**What is required:** Output, exactly and in full, only the lines from the one containing "The height and width of the screenshot is (708, 1568)." to the last line of the data. Pictures should not appear.
[Data to process Boundary: Start]
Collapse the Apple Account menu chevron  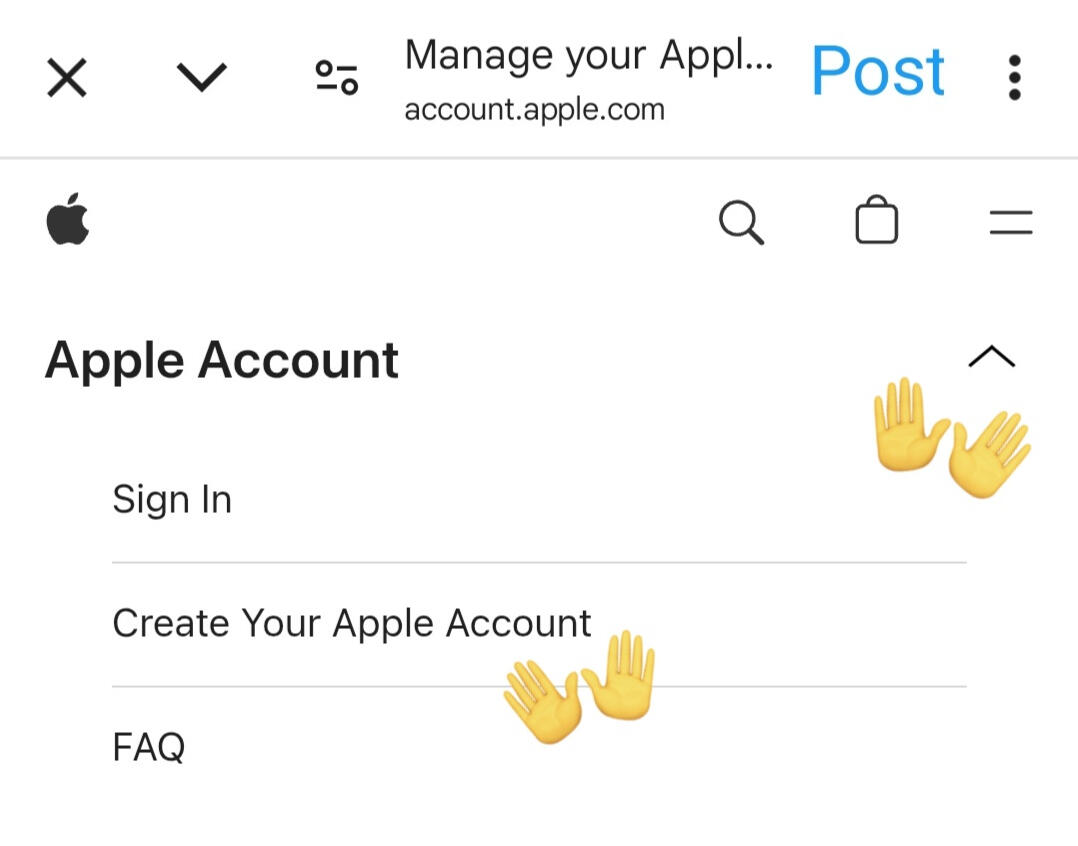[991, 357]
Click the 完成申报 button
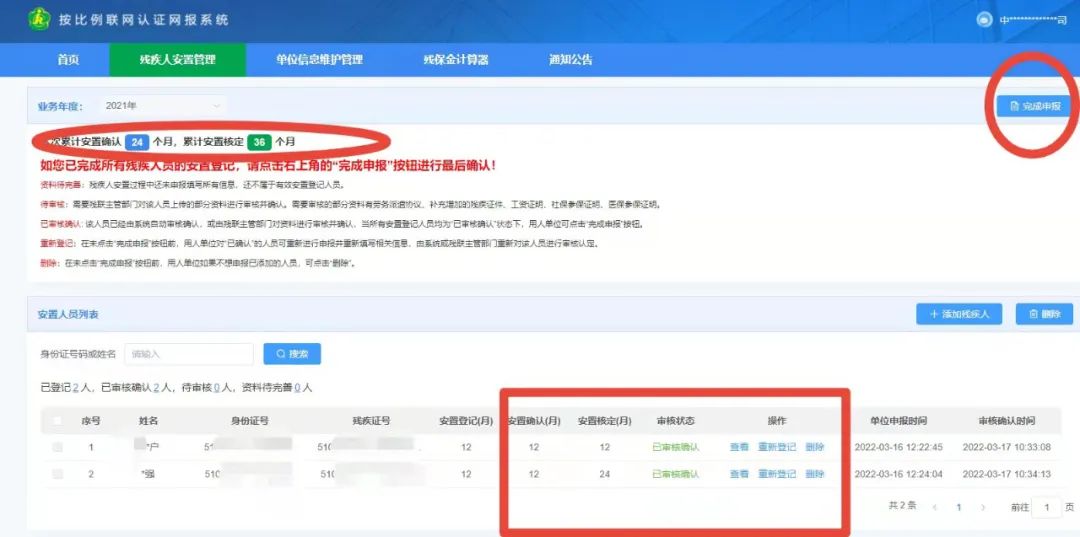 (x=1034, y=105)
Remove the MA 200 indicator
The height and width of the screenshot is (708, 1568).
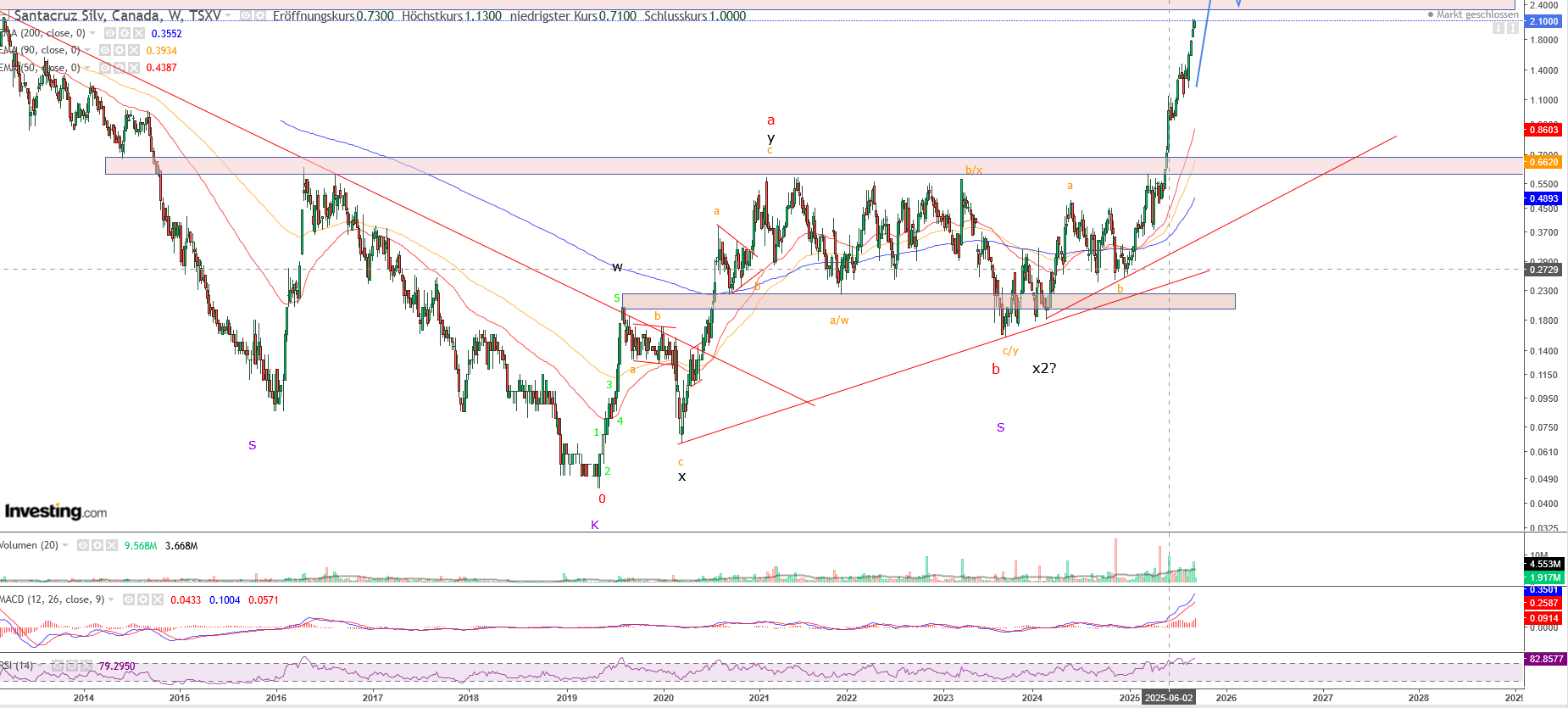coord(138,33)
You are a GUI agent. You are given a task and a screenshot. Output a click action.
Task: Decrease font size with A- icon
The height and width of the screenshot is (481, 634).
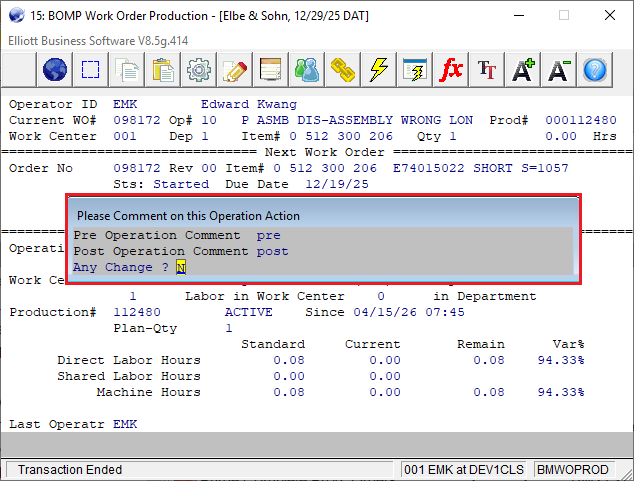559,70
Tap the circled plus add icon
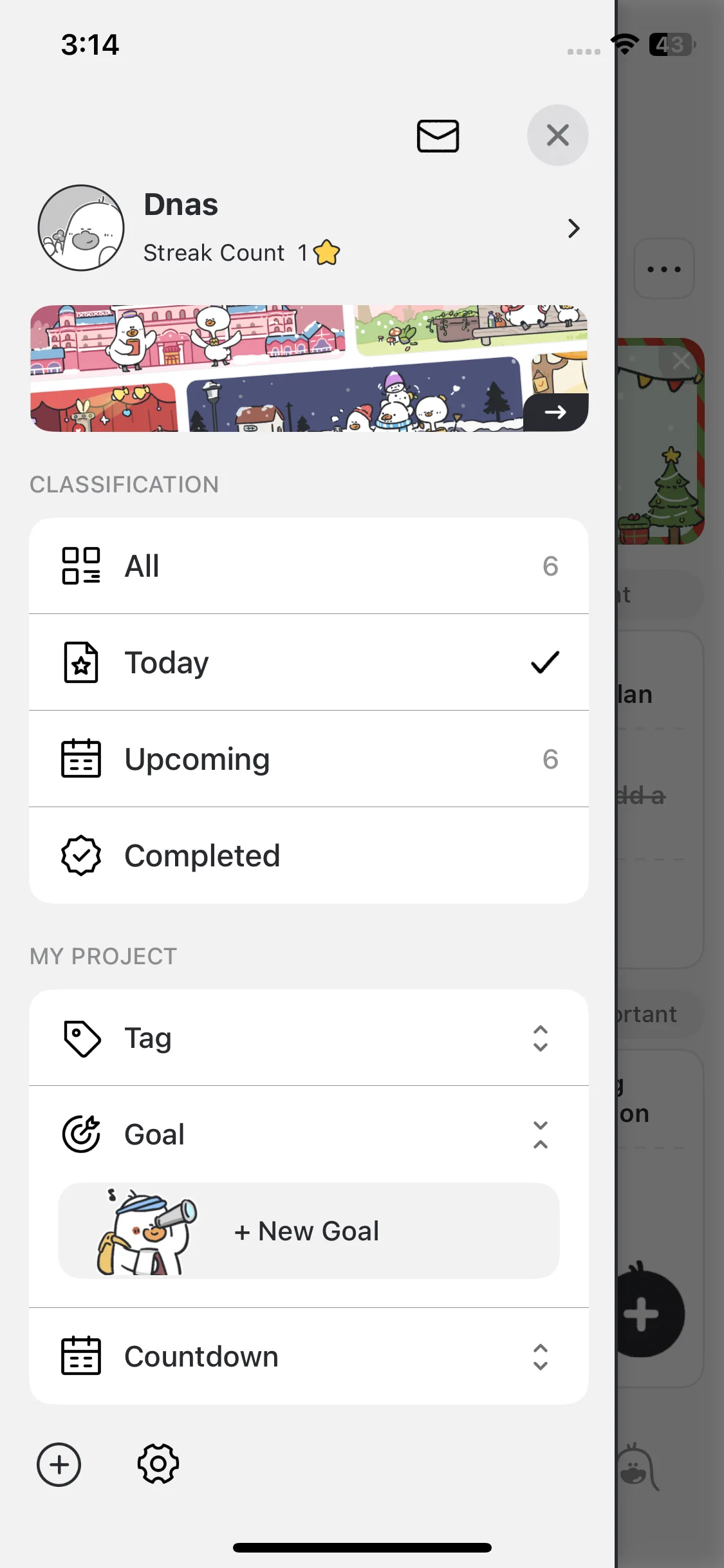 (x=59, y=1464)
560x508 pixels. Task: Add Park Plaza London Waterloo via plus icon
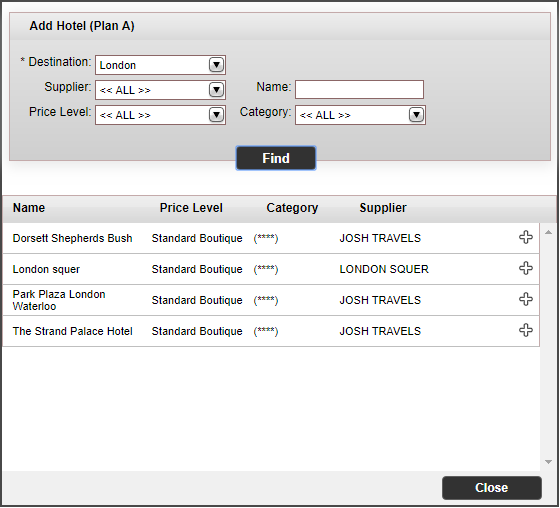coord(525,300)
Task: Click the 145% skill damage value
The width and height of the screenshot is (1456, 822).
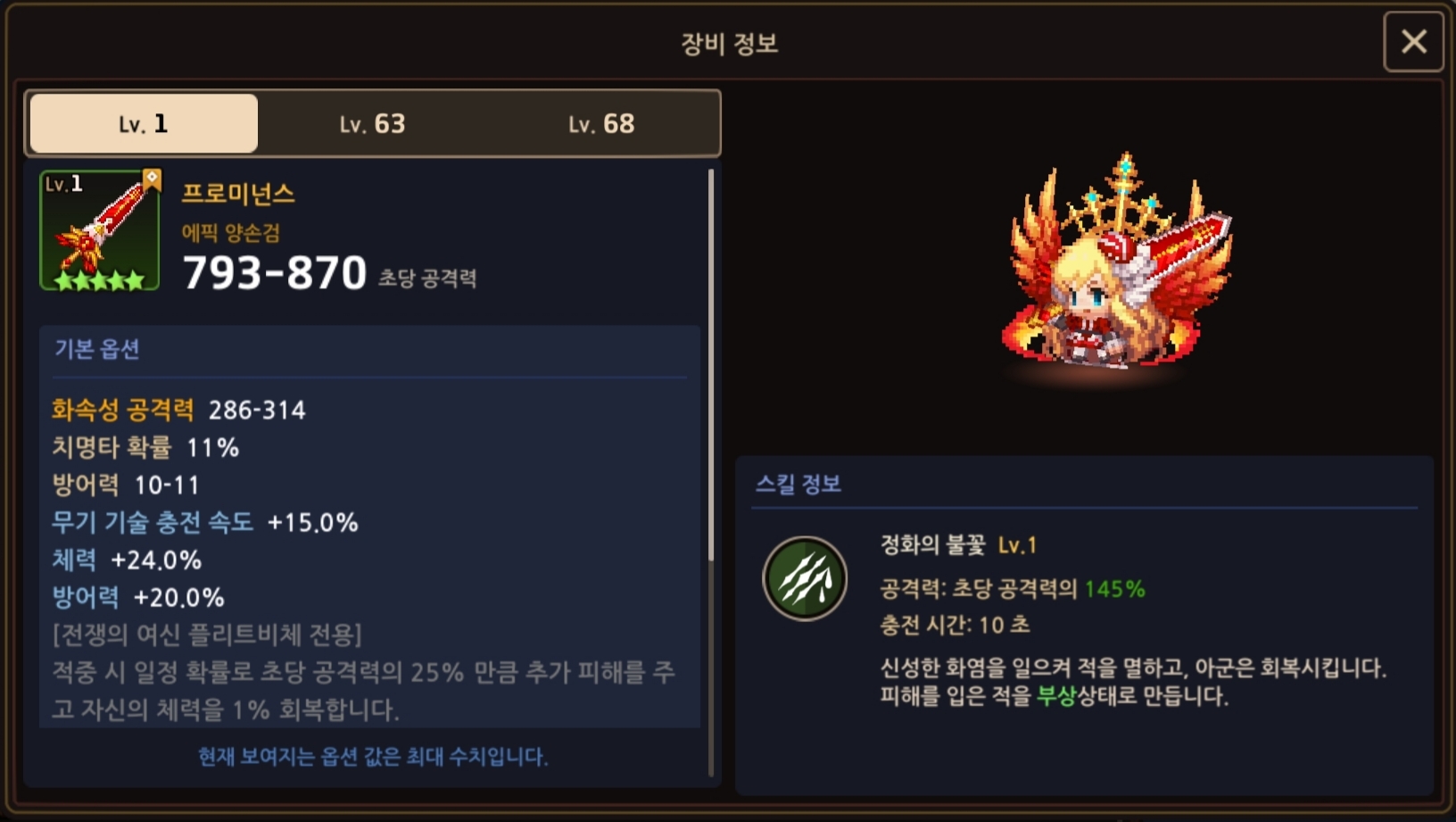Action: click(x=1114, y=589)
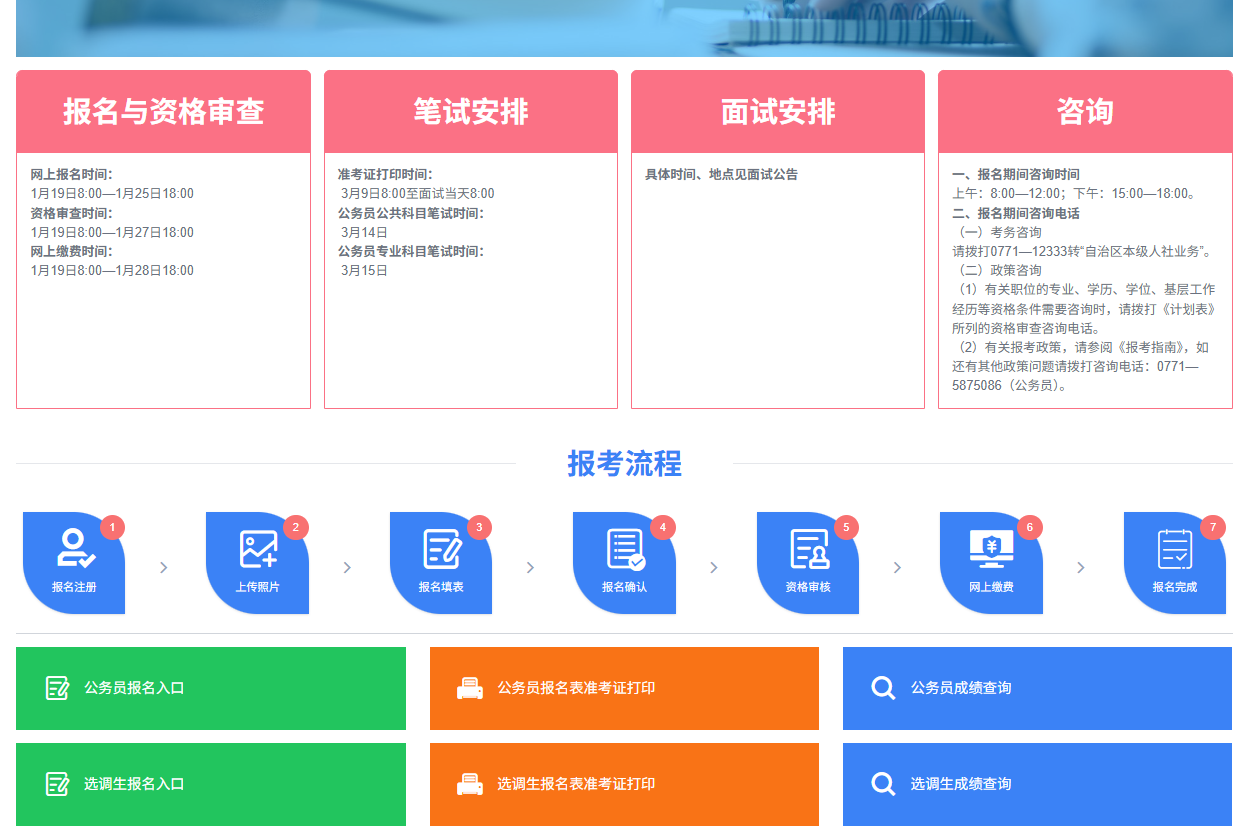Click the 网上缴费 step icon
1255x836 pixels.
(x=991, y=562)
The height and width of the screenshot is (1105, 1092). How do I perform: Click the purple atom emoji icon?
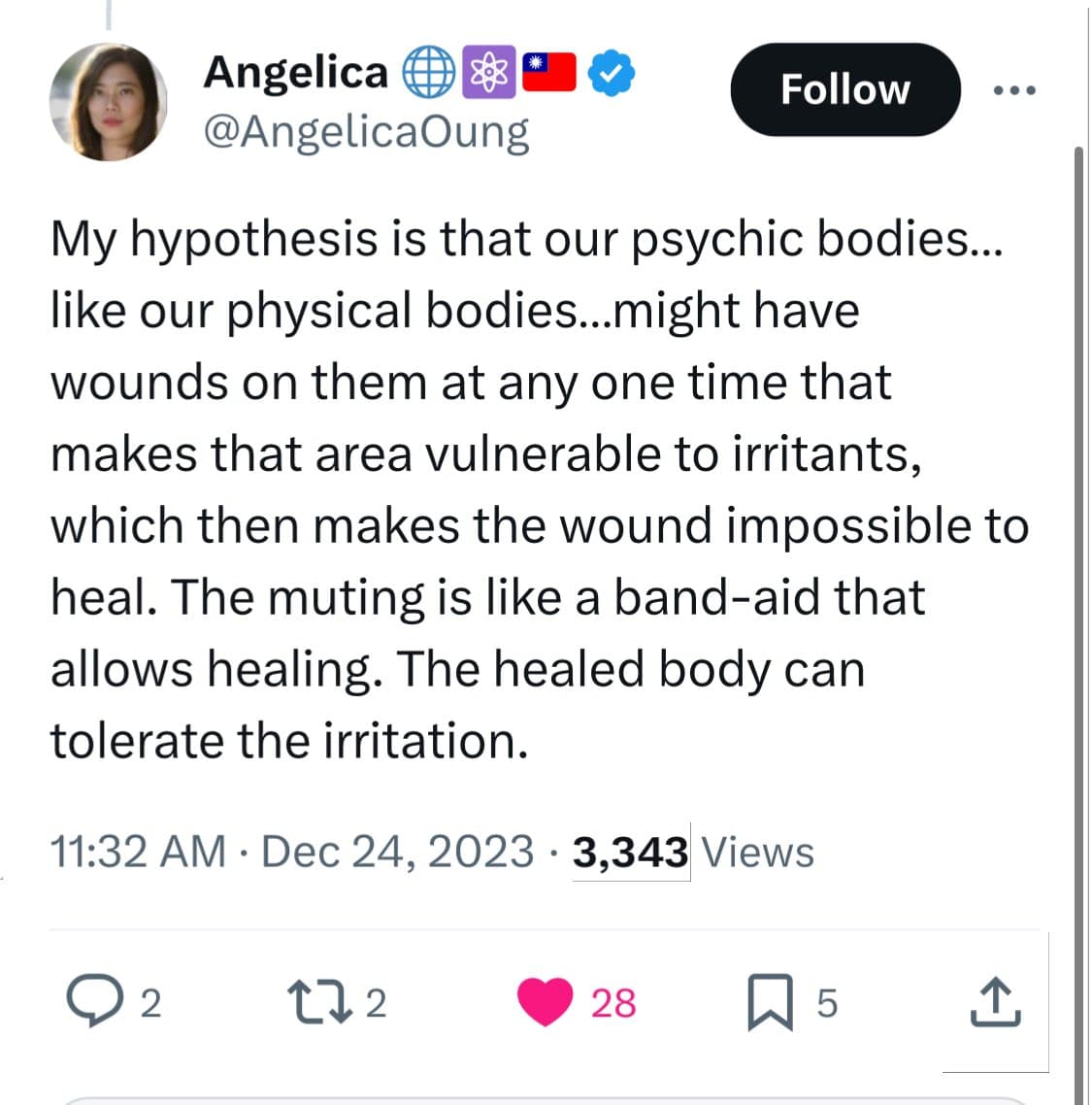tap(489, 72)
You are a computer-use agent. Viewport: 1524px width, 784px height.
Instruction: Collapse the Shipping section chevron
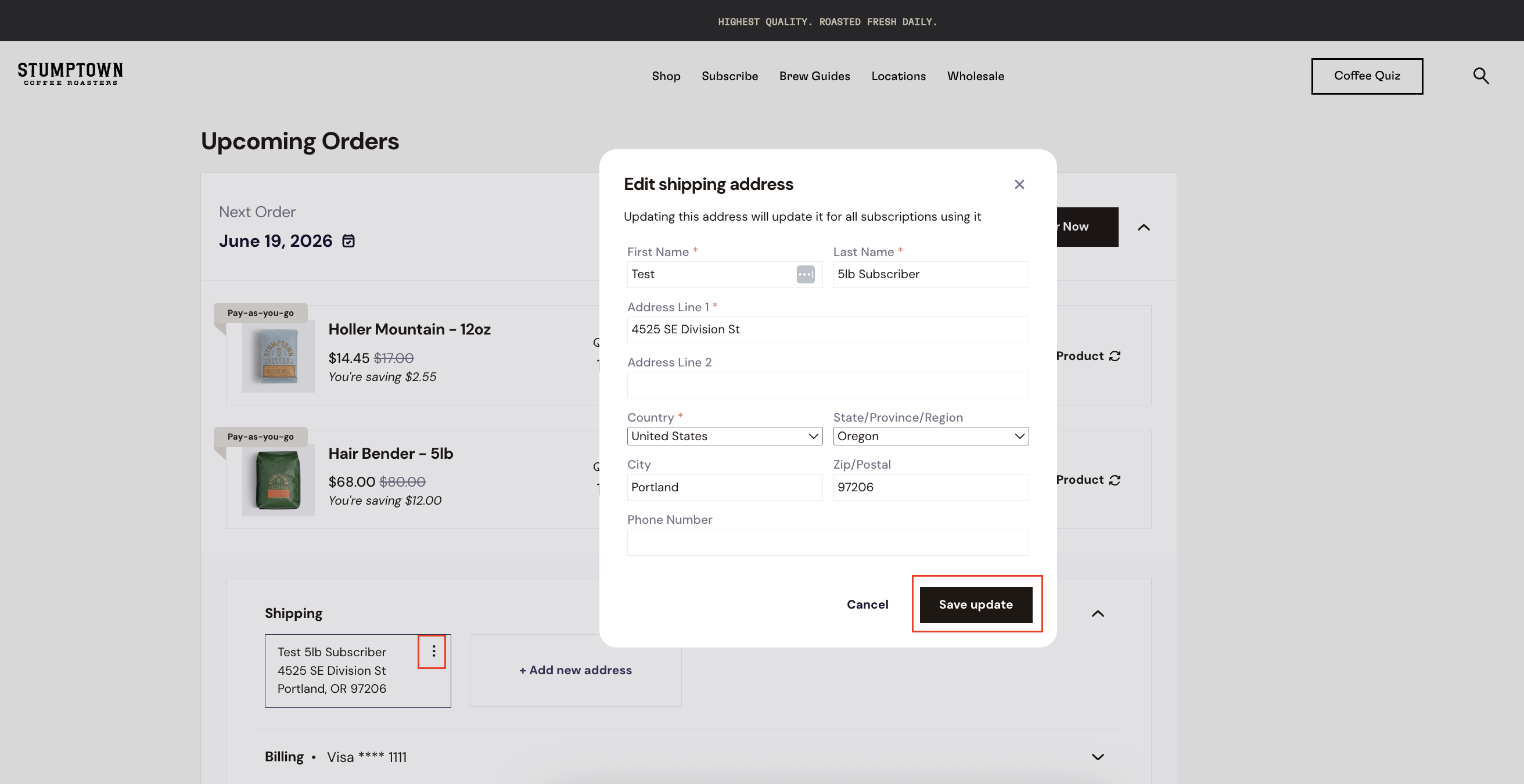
[Data to process Boundary: End]
**Answer:**
The height and width of the screenshot is (708, 1568).
coord(138,33)
You are a GUI agent. You are given a task and a screenshot. Output a click action.
Task: Decrease font size with A- icon
The height and width of the screenshot is (481, 634).
559,70
Tap the circled plus add icon
 (x=59, y=1464)
560x508 pixels. Task: Add Park Plaza London Waterloo via plus icon
coord(525,300)
Task: Click the 145% skill damage value
The width and height of the screenshot is (1456, 822).
Action: click(x=1114, y=589)
Click the 网上缴费 step icon
1255x836 pixels.
(x=991, y=562)
The height and width of the screenshot is (1105, 1092). How do I perform: Click the purple atom emoji icon?
tap(489, 72)
You are a computer-use agent. Viewport: 1524px width, 784px height.
Instruction: Collapse the Shipping section chevron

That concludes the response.